**What you are asked to do:**
An exact, line-by-line copy is needed, beginning at the line with "Collapse the Settings sidebar section" and ending at the last line of the listing below.

**Task inputs:**
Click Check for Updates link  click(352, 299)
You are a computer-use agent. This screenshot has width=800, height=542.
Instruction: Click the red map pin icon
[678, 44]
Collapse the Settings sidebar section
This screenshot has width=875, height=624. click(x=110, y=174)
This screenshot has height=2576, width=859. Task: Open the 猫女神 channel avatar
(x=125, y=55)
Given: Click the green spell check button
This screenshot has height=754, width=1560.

**Solution:**
Collapse the Settings sidebar section
This screenshot has width=875, height=624. click(x=110, y=174)
This screenshot has height=2576, width=859. Task: Open the 猫女神 channel avatar
(x=125, y=55)
Given: Click the green spell check button
This screenshot has height=754, width=1560.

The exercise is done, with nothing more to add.